Objectives: Dysbiosis, an imbalance in the taxonomic composition of the gut bacteria occurring during the critical stages of development, induces lasting shifts in the immunological and metabolic phenotype if accompanied by an inflammatory response. Because altered gut microbiota and successful treatment with probiotics have both been demonstrated in cases of colic, we hypothesized here that infants with colic might have low-grade inflammation.
Methods: In 28 infants with colic and in 12 healthy controls at the age of 1 month, we measured the following serum immunological biomarkers: cytokines interleukin 1β (IL-1β); IL-6; IL-10; tumor necrosis factor α; interferon γ (IFN-γ); chemokines IL-8; monocyte chemotactic protein-1 (MCP-1); macrophage inflammatory protein 1β (MIP-1β) and chemokine (C-X-C motif) ligand 16; and intestinal fatty acid-binding protein, a biomarker of enterocyte damage and zonulin, a biomarker of intestinal permeability.
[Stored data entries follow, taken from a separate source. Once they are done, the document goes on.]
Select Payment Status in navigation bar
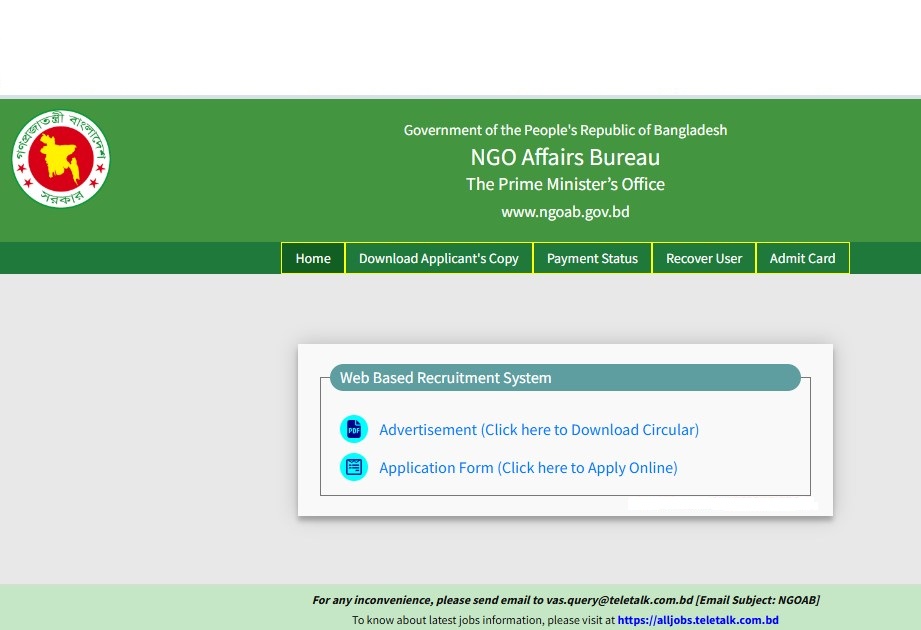The width and height of the screenshot is (921, 630). tap(592, 258)
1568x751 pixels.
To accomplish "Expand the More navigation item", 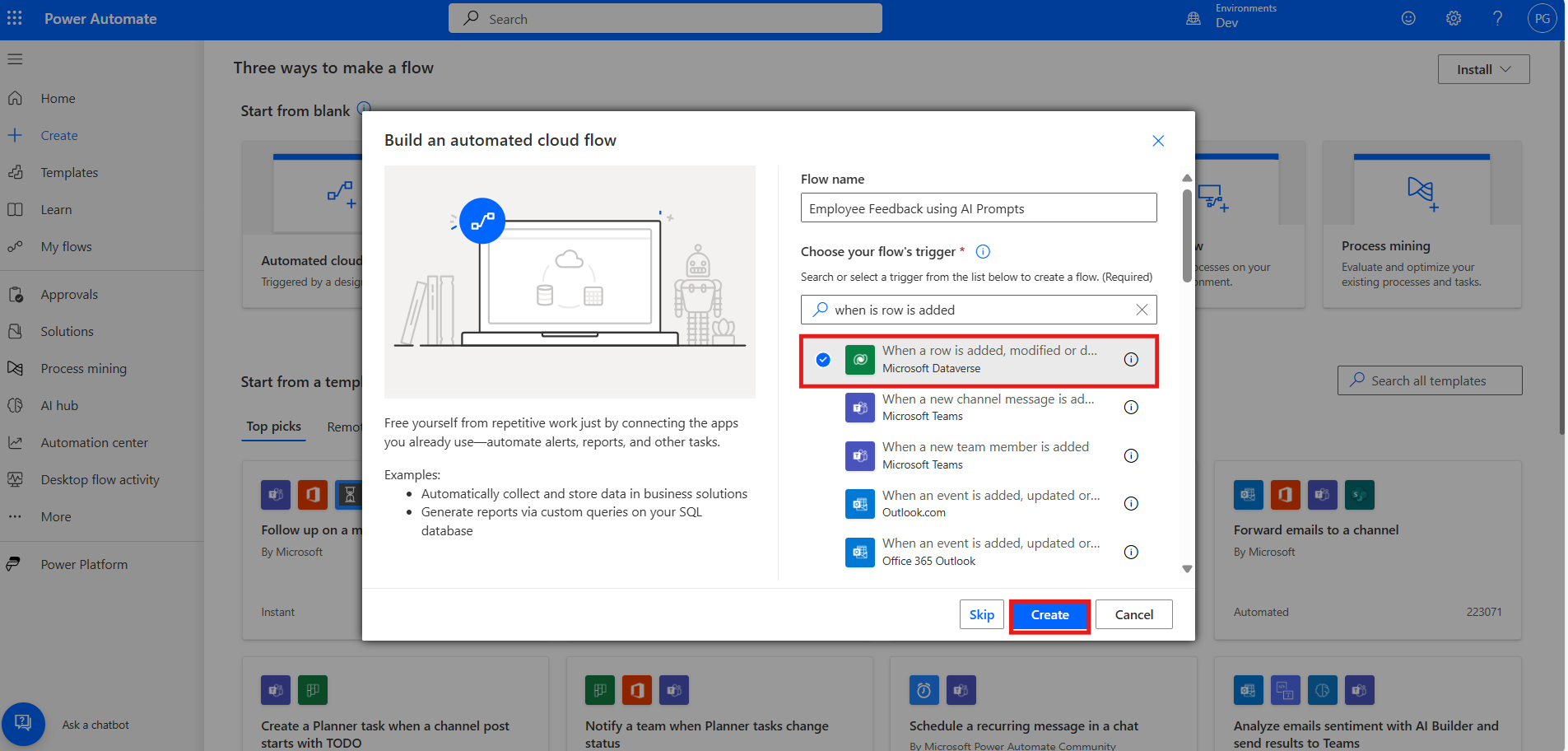I will [x=56, y=517].
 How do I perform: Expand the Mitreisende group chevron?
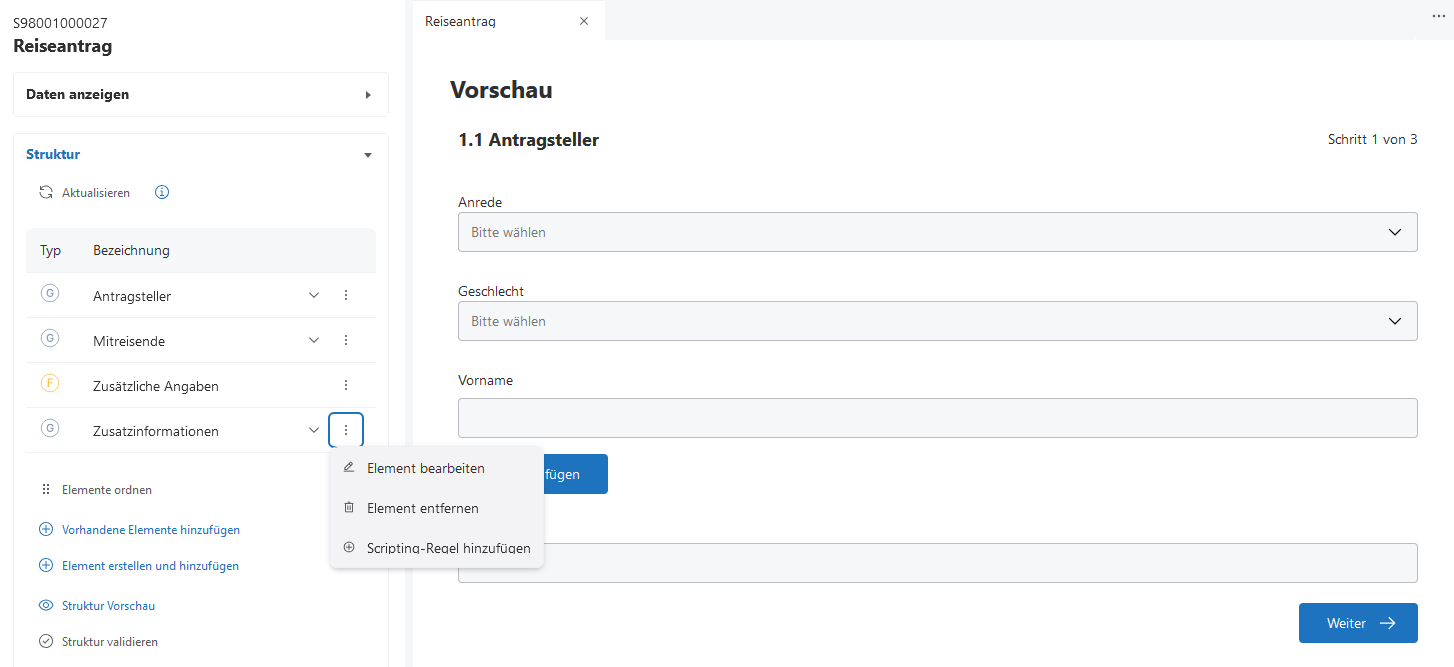[x=314, y=340]
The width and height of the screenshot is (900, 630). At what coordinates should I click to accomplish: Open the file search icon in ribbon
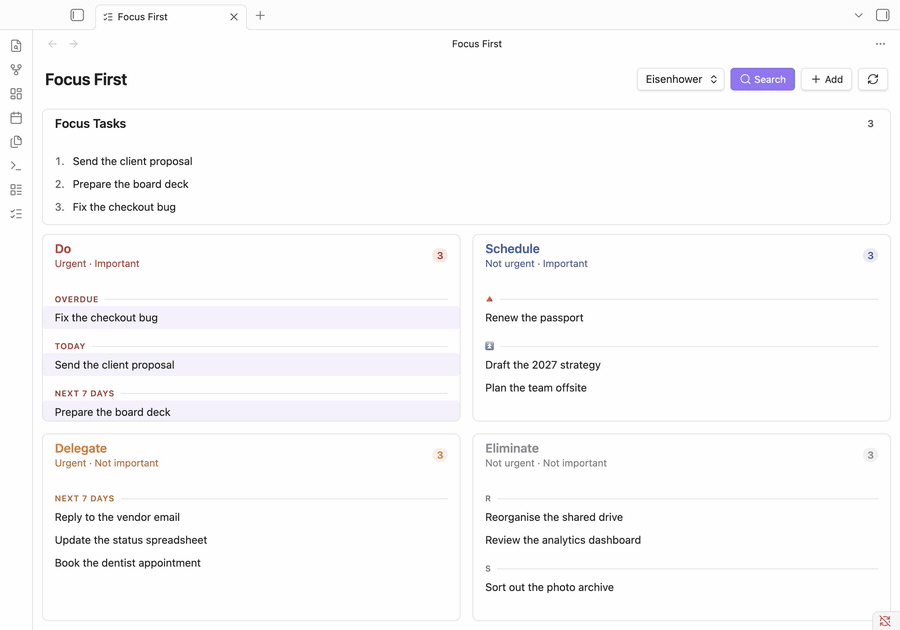pos(16,46)
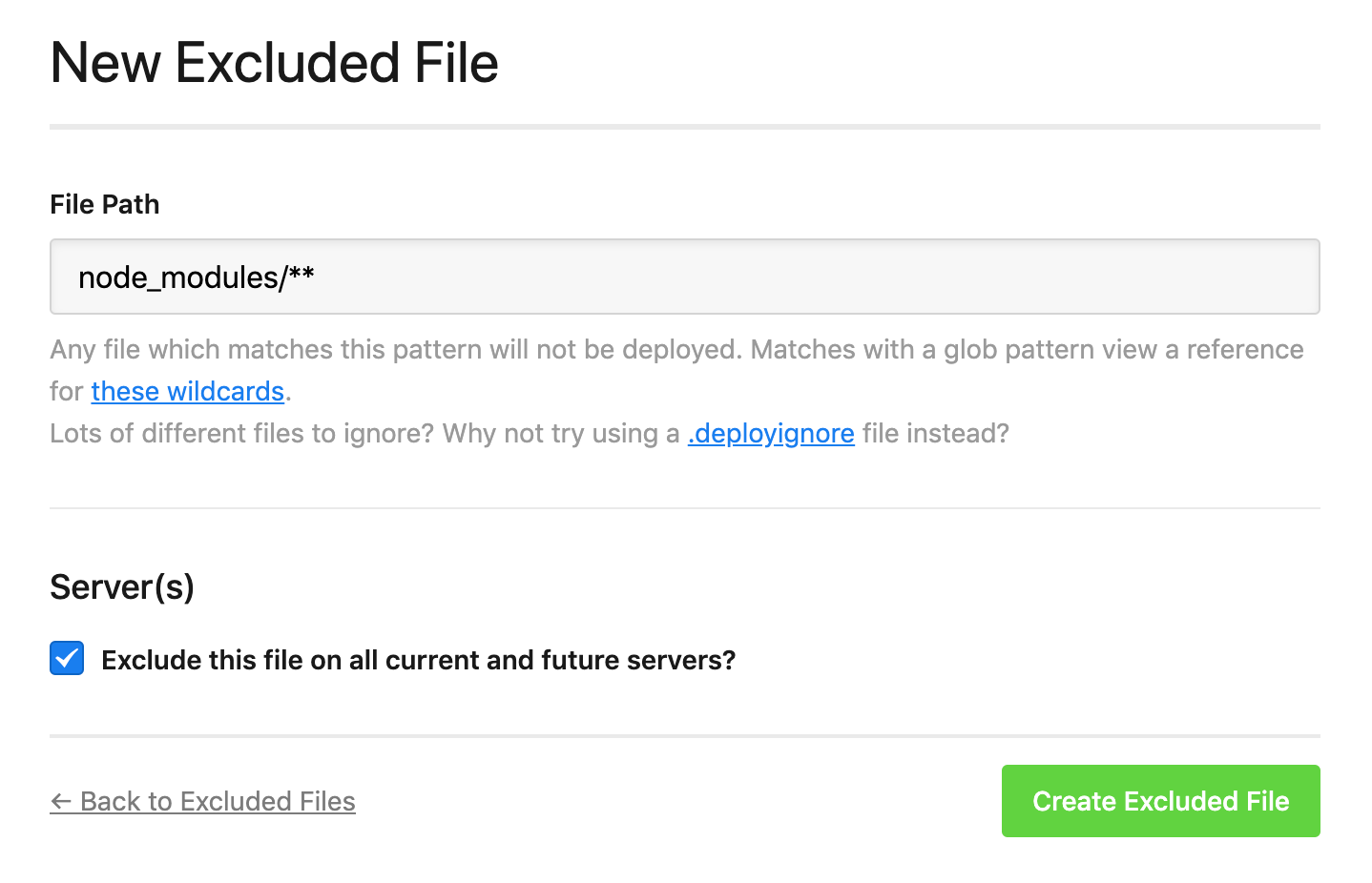This screenshot has width=1372, height=883.
Task: Click the File Path input field
Action: tap(683, 277)
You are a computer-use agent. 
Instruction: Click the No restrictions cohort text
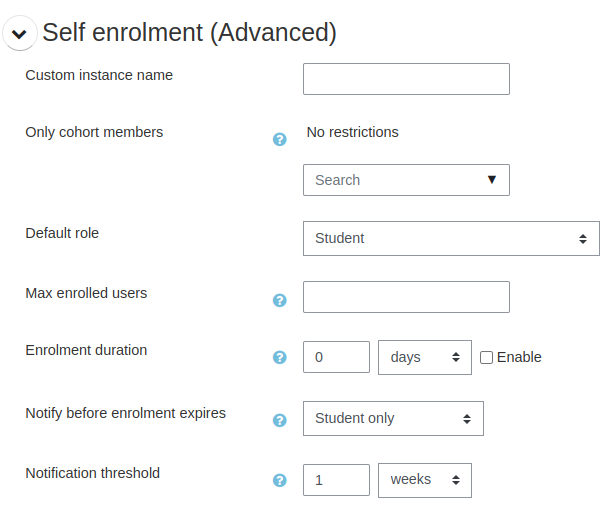coord(352,132)
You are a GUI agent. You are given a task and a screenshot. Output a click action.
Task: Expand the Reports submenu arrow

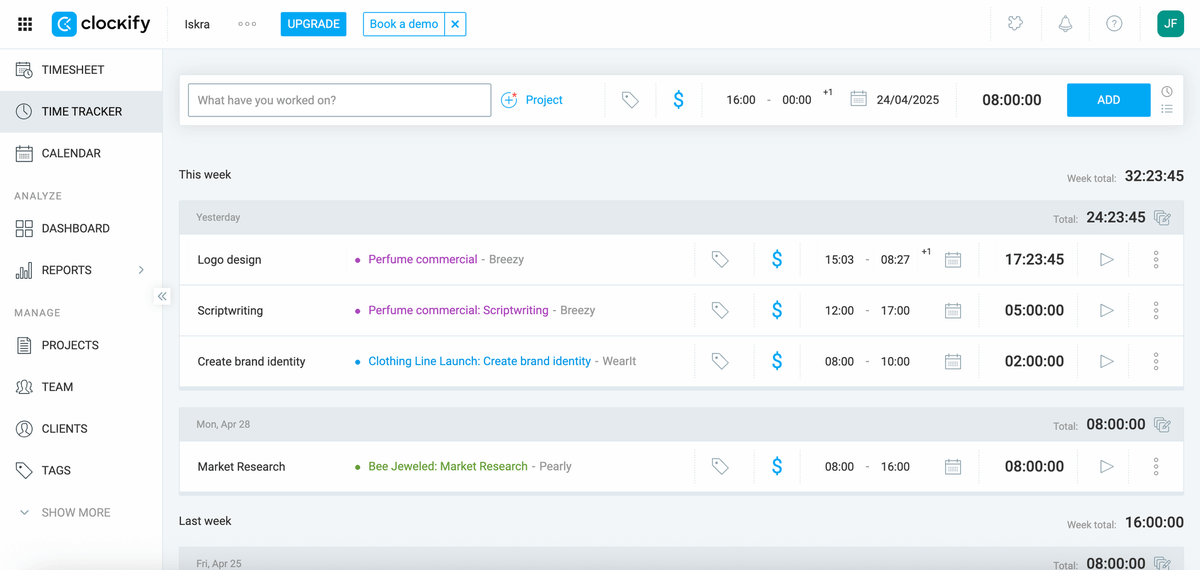point(141,270)
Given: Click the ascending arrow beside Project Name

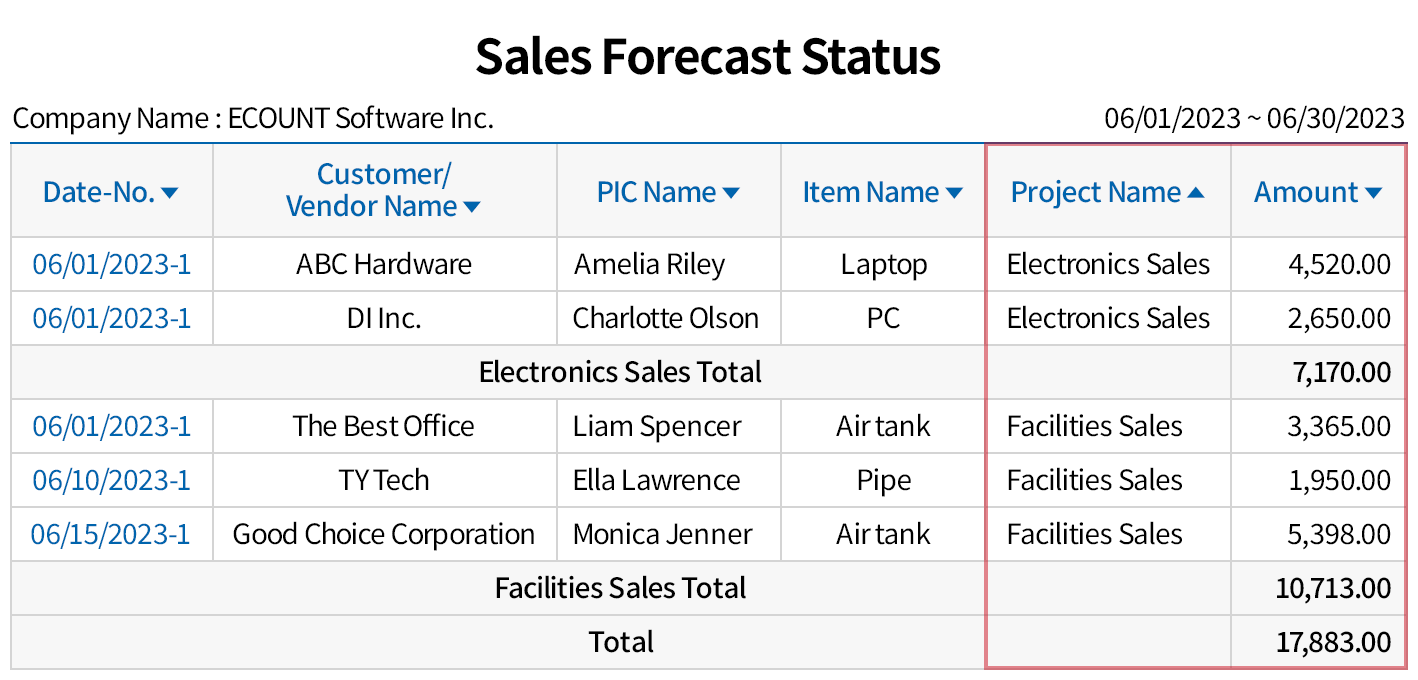Looking at the screenshot, I should point(1195,193).
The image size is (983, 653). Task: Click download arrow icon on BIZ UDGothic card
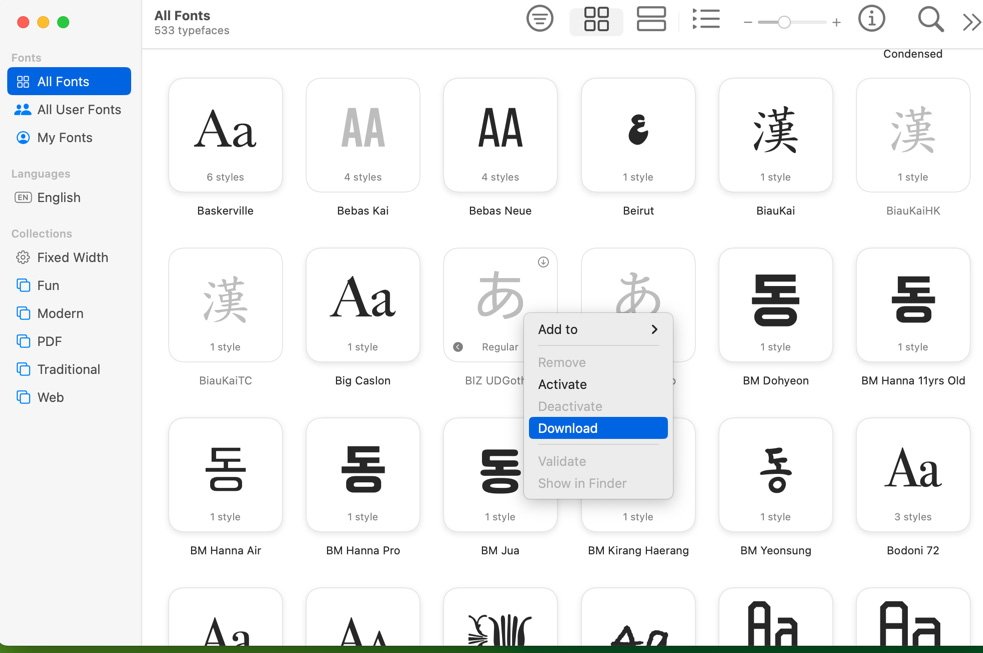click(543, 262)
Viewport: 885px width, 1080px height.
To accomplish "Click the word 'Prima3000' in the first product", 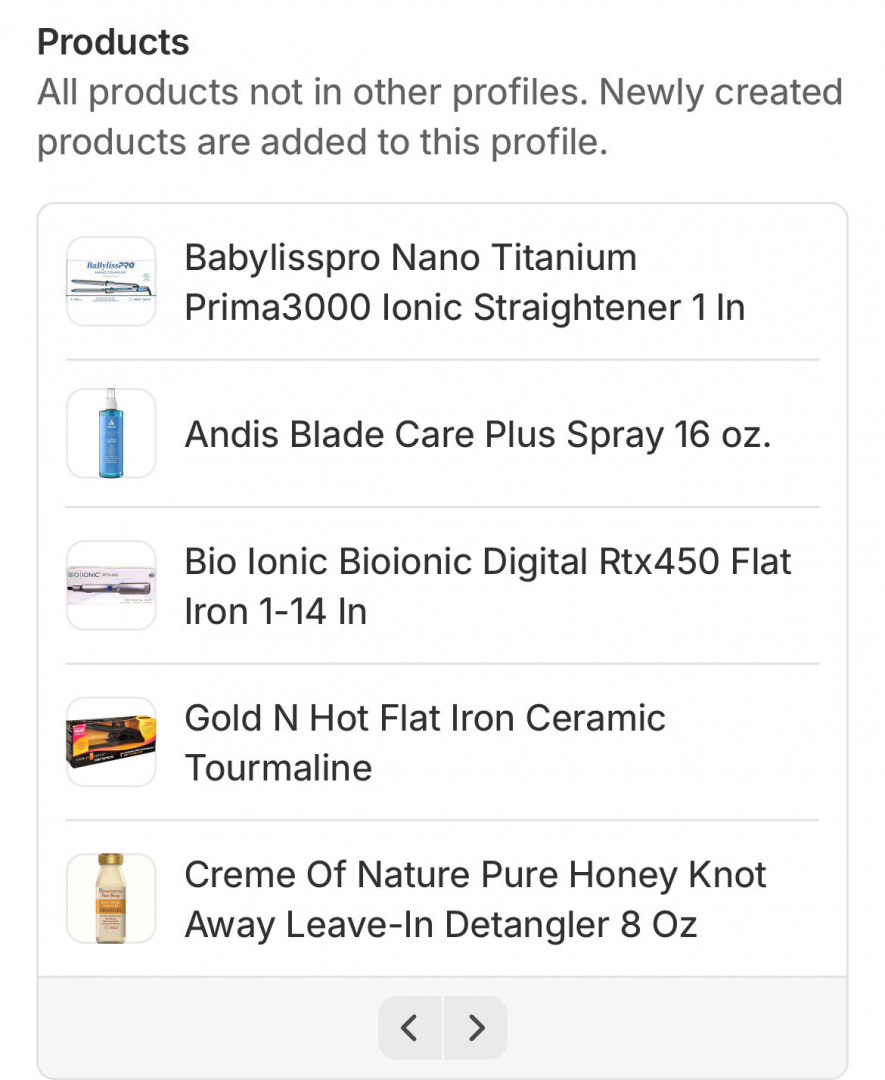I will [278, 307].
In addition, intestinal microbiota composition was correlated with immunological biomarkers.
Results: Infants with colic had increased concentrations of IL-8, MCP-1, and MIP-1β in serum as compared with healthy children. All the other immunological biomarkers were comparable between the groups. Fecal levels of Clostridium leptum correlated negatively with the proinflammatory markers MCP-1 (r = -0.44, P = 0.02), MIP-1β (r = -0.43, P = 0.02), and tumor necrosis factor α (r = -0.38, P = 0.04). In addition, C coccoides group levels correlated negatively with MCP-1 (r = -0.43, P = 0.02) and Bifidobacterium breve levels positively with chemokine (C-X-C motif) ligand 16 (r = 0.38, P = 0.04).
Conclusions: In addition to gut microbiota alterations, colic in infants is associated with low-grade systemic inflammation. Specific bacterial species beyond conventional probiotics may have anti-inflammatory properties that may help to modulate microbiota and alleviate colic-related inflammation.
Trial registration: ClinicalTrials.gov NCT00167700.